ABOUT THIS EXERCISE – Write out the entries below in full, exactly as given.

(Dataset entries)

◇ ◇ ◇

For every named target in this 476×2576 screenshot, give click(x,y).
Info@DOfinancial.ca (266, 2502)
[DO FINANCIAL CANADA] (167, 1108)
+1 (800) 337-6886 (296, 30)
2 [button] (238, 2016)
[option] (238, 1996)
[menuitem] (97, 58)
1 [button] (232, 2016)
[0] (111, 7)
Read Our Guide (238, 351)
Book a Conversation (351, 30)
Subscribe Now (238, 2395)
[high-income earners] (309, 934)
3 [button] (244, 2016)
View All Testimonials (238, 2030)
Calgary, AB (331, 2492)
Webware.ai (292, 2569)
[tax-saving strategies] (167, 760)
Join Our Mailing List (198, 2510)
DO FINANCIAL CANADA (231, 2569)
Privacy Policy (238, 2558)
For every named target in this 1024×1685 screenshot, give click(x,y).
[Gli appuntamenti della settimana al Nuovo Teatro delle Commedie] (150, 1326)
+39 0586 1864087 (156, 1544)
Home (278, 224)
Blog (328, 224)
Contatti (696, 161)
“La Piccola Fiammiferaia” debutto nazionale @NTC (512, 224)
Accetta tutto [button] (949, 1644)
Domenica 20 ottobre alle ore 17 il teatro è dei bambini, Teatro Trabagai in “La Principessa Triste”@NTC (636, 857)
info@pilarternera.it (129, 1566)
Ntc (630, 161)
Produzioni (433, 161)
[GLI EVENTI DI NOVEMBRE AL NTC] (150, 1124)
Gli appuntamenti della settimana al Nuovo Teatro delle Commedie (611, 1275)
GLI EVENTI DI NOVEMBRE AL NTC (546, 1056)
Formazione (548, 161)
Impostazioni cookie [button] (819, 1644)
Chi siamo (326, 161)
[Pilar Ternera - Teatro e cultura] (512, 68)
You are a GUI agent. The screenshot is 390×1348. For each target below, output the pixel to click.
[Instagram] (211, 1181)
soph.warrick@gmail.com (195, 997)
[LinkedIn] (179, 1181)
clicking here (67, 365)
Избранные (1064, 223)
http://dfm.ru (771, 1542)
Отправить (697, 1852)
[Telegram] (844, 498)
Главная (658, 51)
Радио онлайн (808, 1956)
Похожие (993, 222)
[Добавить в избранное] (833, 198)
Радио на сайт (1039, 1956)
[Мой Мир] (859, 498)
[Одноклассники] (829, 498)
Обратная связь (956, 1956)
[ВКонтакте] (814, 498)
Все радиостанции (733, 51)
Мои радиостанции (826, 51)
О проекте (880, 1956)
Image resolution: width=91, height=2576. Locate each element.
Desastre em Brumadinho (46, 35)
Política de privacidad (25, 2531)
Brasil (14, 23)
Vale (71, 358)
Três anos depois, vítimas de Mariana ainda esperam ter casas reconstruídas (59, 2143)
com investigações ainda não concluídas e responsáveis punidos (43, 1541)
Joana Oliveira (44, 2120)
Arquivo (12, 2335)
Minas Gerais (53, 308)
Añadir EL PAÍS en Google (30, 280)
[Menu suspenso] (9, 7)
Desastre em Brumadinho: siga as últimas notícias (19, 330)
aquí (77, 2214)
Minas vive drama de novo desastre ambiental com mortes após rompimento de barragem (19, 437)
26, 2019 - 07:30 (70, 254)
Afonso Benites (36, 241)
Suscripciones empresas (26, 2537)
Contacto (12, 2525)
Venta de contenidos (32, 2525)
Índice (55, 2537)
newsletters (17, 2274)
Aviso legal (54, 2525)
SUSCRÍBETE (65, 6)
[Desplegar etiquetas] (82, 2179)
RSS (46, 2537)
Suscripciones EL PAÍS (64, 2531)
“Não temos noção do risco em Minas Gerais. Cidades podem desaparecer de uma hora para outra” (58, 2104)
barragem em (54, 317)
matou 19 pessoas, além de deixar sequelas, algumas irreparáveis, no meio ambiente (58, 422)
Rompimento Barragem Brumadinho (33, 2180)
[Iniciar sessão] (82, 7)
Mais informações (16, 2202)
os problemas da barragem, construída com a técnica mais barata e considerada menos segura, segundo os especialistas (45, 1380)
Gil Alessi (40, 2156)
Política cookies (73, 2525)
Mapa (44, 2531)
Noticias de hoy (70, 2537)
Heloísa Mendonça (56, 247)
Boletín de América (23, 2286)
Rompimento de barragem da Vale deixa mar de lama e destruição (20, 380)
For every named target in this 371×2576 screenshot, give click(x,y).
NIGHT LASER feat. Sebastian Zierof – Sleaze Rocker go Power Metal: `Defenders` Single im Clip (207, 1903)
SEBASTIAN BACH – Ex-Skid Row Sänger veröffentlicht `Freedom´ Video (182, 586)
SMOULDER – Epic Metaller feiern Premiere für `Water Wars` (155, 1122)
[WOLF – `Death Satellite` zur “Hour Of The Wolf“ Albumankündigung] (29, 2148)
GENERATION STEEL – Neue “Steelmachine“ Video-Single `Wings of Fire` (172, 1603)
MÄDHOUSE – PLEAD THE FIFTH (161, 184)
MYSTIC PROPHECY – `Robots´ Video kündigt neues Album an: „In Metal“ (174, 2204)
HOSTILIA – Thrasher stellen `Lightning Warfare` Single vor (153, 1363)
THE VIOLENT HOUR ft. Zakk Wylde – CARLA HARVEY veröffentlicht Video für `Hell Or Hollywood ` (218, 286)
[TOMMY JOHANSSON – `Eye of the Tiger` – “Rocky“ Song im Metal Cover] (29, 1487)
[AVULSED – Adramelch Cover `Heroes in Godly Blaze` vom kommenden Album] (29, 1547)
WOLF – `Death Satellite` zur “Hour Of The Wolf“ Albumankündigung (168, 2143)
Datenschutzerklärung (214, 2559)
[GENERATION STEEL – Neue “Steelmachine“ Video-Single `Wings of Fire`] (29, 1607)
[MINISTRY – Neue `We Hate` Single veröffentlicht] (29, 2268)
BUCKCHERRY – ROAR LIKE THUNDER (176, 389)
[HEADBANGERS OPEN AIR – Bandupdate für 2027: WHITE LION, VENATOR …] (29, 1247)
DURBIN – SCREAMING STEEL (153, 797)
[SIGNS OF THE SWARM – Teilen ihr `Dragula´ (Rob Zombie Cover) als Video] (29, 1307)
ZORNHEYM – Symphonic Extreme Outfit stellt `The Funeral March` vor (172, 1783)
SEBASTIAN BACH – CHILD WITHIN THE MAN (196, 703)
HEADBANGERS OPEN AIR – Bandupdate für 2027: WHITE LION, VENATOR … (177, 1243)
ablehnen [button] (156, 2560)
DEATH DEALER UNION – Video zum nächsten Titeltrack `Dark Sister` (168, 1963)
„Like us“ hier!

◇ ◇ ◇

WRITTEN RESPONSE –
For every named target in this 476×2576 screenshot, give click(x,y).
Info@DOfinancial.ca (266, 2502)
[DO FINANCIAL CANADA] (167, 1108)
+1 (800) 337-6886 (296, 30)
2 [button] (238, 2016)
[option] (238, 1996)
[menuitem] (97, 58)
1 [button] (232, 2016)
[0] (111, 7)
Read Our Guide (238, 351)
Book a Conversation (351, 30)
Subscribe Now (238, 2395)
[high-income earners] (309, 934)
3 [button] (244, 2016)
View All Testimonials (238, 2030)
Calgary, AB (331, 2492)
Webware.ai (292, 2569)
[tax-saving strategies] (167, 760)
Join Our Mailing List (198, 2510)
DO FINANCIAL CANADA (231, 2569)
Privacy Policy (238, 2558)
For every named target in this 1024×1685 screenshot, give click(x,y).
[Gli appuntamenti della settimana al Nuovo Teatro delle Commedie] (150, 1326)
+39 0586 1864087 (156, 1544)
Home (278, 224)
Blog (328, 224)
Contatti (696, 161)
“La Piccola Fiammiferaia” debutto nazionale @NTC (512, 224)
Accetta tutto [button] (949, 1644)
Domenica 20 ottobre alle ore 17 il teatro è dei bambini, Teatro Trabagai in “La Principessa Triste”@NTC (636, 857)
info@pilarternera.it (129, 1566)
Ntc (630, 161)
Produzioni (433, 161)
[GLI EVENTI DI NOVEMBRE AL NTC] (150, 1124)
Gli appuntamenti della settimana al Nuovo Teatro delle Commedie (611, 1275)
GLI EVENTI DI NOVEMBRE AL NTC (546, 1056)
Formazione (548, 161)
Impostazioni cookie [button] (819, 1644)
Chi siamo (326, 161)
[Pilar Ternera - Teatro e cultura] (512, 68)
You are a GUI agent. The screenshot is 390×1348. For each target below, output the pixel to click.
[Instagram] (211, 1181)
soph.warrick@gmail.com (195, 997)
[LinkedIn] (179, 1181)
clicking here (67, 365)
Избранные (1064, 223)
http://dfm.ru (771, 1542)
Отправить (697, 1852)
[Telegram] (844, 498)
Главная (658, 51)
Радио онлайн (808, 1956)
Похожие (993, 222)
[Добавить в избранное] (833, 198)
Радио на сайт (1039, 1956)
[Мой Мир] (859, 498)
[Одноклассники] (829, 498)
Обратная связь (956, 1956)
[ВКонтакте] (814, 498)
Все радиостанции (733, 51)
Мои радиостанции (826, 51)
О проекте (880, 1956)
Image resolution: width=91, height=2576. Locate each element.
Desastre em Brumadinho (46, 35)
Política de privacidad (25, 2531)
Brasil (14, 23)
Vale (71, 358)
Três anos depois, vítimas de Mariana ainda esperam ter casas reconstruídas (59, 2143)
com investigações ainda não concluídas e responsáveis punidos (43, 1541)
Joana Oliveira (44, 2120)
Arquivo (12, 2335)
Minas Gerais (53, 308)
Añadir EL PAÍS en Google (30, 280)
[Menu suspenso] (9, 7)
Desastre em Brumadinho: siga as últimas notícias (19, 330)
aquí (77, 2214)
Minas vive drama de novo desastre ambiental com mortes após rompimento de barragem (19, 437)
26, 2019 - 07:30 (70, 254)
Afonso Benites (36, 241)
Suscripciones empresas (26, 2537)
Contacto (12, 2525)
Venta de contenidos (32, 2525)
Índice (55, 2537)
newsletters (17, 2274)
Aviso legal (54, 2525)
SUSCRÍBETE (65, 6)
[Desplegar etiquetas] (82, 2179)
RSS (46, 2537)
Suscripciones EL PAÍS (64, 2531)
“Não temos noção do risco em Minas Gerais. Cidades podem desaparecer de uma hora para outra” (58, 2104)
barragem em (54, 317)
matou 19 pessoas, além de deixar sequelas, algumas irreparáveis, no meio ambiente (58, 422)
Rompimento Barragem Brumadinho (33, 2180)
[Iniciar sessão] (82, 7)
Mais informações (16, 2202)
os problemas da barragem, construída com a técnica mais barata e considerada menos segura, segundo os especialistas (45, 1380)
Gil Alessi (40, 2156)
Política cookies (73, 2525)
Mapa (44, 2531)
Noticias de hoy (70, 2537)
Heloísa Mendonça (56, 247)
Boletín de América (23, 2286)
Rompimento de barragem da Vale deixa mar de lama e destruição (20, 380)
For every named target in this 371×2576 screenshot, give click(x,y).
NIGHT LASER feat. Sebastian Zierof – Sleaze Rocker go Power Metal: `Defenders` Single im Clip (207, 1903)
SEBASTIAN BACH – Ex-Skid Row Sänger veröffentlicht `Freedom´ Video (182, 586)
SMOULDER – Epic Metaller feiern Premiere für `Water Wars` (155, 1122)
[WOLF – `Death Satellite` zur “Hour Of The Wolf“ Albumankündigung] (29, 2148)
GENERATION STEEL – Neue “Steelmachine“ Video-Single `Wings of Fire` (172, 1603)
MÄDHOUSE – PLEAD THE FIFTH (161, 184)
MYSTIC PROPHECY – `Robots´ Video kündigt neues Album an: „In Metal“ (174, 2204)
HOSTILIA – Thrasher stellen `Lightning Warfare` Single vor (153, 1363)
THE VIOLENT HOUR ft. Zakk Wylde – CARLA HARVEY veröffentlicht Video für `Hell Or Hollywood ` (218, 286)
[TOMMY JOHANSSON – `Eye of the Tiger` – “Rocky“ Song im Metal Cover] (29, 1487)
[AVULSED – Adramelch Cover `Heroes in Godly Blaze` vom kommenden Album] (29, 1547)
WOLF – `Death Satellite` zur “Hour Of The Wolf“ Albumankündigung (168, 2143)
Datenschutzerklärung (214, 2559)
[GENERATION STEEL – Neue “Steelmachine“ Video-Single `Wings of Fire`] (29, 1607)
[MINISTRY – Neue `We Hate` Single veröffentlicht] (29, 2268)
BUCKCHERRY – ROAR LIKE THUNDER (176, 389)
[HEADBANGERS OPEN AIR – Bandupdate für 2027: WHITE LION, VENATOR …] (29, 1247)
DURBIN – SCREAMING STEEL (153, 797)
[SIGNS OF THE SWARM – Teilen ihr `Dragula´ (Rob Zombie Cover) als Video] (29, 1307)
ZORNHEYM – Symphonic Extreme Outfit stellt `The Funeral March` vor (172, 1783)
SEBASTIAN BACH – CHILD WITHIN THE MAN (196, 703)
HEADBANGERS OPEN AIR – Bandupdate für 2027: WHITE LION, VENATOR … (177, 1243)
ablehnen [button] (156, 2560)
DEATH DEALER UNION – Video zum nächsten Titeltrack `Dark Sister` (168, 1963)
„Like us“ hier!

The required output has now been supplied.